Mısır Dış İlişkiler Konseyi üyesi ve İsrail konularında uzman akademisyen Ahmed Fuad Enver, sarı hattın silahsızlandırılmasıyla ilgili açıklamaların İsrail tarafından yapılan belirsiz ve baskı amaçlı beyanlar olduğunu belirtti. Enver, bu adımların ikinci aşamayı etkilemeyi amaçladığını vurguladı.

Filistinli siyasi analist Nizar Nazzal ise sızıntıları, arabulucular ve Hamas üzerinde ‘doğrudan baskı’ kurma girişimi olarak nitelendirdi. Nazzal, Hamas’ın silahsızlandırılmasının zaman alacağını ve uygulanmasının zorluklar içereceğini, ayrıca İsrail içinde sahte zafer algısı yaratmayı hedeflediğini ifade etti.

Söz konusu tartışmalar, Miami’de yapılan toplantının sonuçlarıyla eş zamanlı olarak gerçekleşti. Mısır, Katar, Türkiye ve ABD’yi temsil eden arabulucuların açıklamasına göre, ABD’nin gönderdiği diplomat Steve Witkoff’un X hesabından aktardığı mesajda, ikinci aşama görüşmelerinde Gazze’de birleşik otorite altında sivil ve kamu düzeninin korunmasını sağlayacak bir yönetim organının güçlendirilmesine vurgu yapıldığı belirtildi. Arabulucular, geçiş sürecinde sivil ve güvenlik alanları ile yeniden inşayı yönetmek üzere Barış Konseyi’nin kurulması ve aktif hale getirilmesine destek verdiklerini açıkladı.

xscdfg
Gazze Şeridi’ndeki Sivil Savunma Müdürlüğü mensupları, 2023 yılında er-Rimal mahallesinde yıkılan bir binanın enkazı arasında ceset arıyor. (AFP)

Arabulucular, tüm taraflara yükümlülüklerini yerine getirme, itidal gösterme ve denetim mekanizmalarıyla iş birliği yapma çağrısında bulundu. Ayrıca ikinci aşamanın uygulanmasını ilerletmek amacıyla önümüzdeki haftalarda görüşmelerin devam edeceği açıklandı.

Ahmed Fuad Enver, ikinci aşama için geri sayımın başladığını belirterek, “İsrail’in bu aşamaya girmesi için zorunlu bir süreç olacak… Ocak ayında bunu görebiliriz” dedi.
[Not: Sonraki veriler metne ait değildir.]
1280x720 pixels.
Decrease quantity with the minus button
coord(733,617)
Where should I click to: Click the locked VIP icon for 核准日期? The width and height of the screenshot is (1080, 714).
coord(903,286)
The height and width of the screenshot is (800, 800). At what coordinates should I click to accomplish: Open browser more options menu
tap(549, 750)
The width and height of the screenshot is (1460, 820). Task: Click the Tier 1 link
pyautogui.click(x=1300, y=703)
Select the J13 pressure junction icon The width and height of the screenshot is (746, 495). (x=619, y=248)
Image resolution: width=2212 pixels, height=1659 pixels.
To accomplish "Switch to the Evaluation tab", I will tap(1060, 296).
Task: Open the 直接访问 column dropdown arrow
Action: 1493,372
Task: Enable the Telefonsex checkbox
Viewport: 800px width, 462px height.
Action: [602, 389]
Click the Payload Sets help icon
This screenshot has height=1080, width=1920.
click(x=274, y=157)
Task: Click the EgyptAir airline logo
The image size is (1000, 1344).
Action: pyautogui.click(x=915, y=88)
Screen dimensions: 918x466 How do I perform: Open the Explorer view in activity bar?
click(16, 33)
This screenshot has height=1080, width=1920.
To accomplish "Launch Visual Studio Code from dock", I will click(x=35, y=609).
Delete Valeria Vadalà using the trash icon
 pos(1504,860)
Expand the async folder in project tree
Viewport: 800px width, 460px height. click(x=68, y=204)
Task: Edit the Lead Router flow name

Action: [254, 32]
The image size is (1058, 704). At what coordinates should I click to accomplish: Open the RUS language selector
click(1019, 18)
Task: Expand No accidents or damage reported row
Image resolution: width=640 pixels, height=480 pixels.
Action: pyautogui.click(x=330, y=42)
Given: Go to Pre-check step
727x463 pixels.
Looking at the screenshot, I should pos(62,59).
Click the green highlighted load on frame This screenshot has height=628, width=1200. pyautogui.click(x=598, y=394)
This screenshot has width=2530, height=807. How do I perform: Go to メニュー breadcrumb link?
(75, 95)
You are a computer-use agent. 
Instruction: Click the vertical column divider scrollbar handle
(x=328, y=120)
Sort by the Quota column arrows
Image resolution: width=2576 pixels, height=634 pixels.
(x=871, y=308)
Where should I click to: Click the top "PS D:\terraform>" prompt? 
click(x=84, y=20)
Nizar Nazzal ise Miami toplantısının ikinci aşamanın ana hatlarını çizdiğini, Barış Konseyi, Gazze Yönetim Komitesi ve istikrar güçlerinin oluşturulmasının uygulamaya konduğunu söyledi. Nazzal, buna bağlı olarak İsrail’in, silahsızlandırma ve saldırıların devamı gibi engellere rağmen ABD baskısı altında ikinci aşamaya katılmak zorunda kalacağını ifade etti.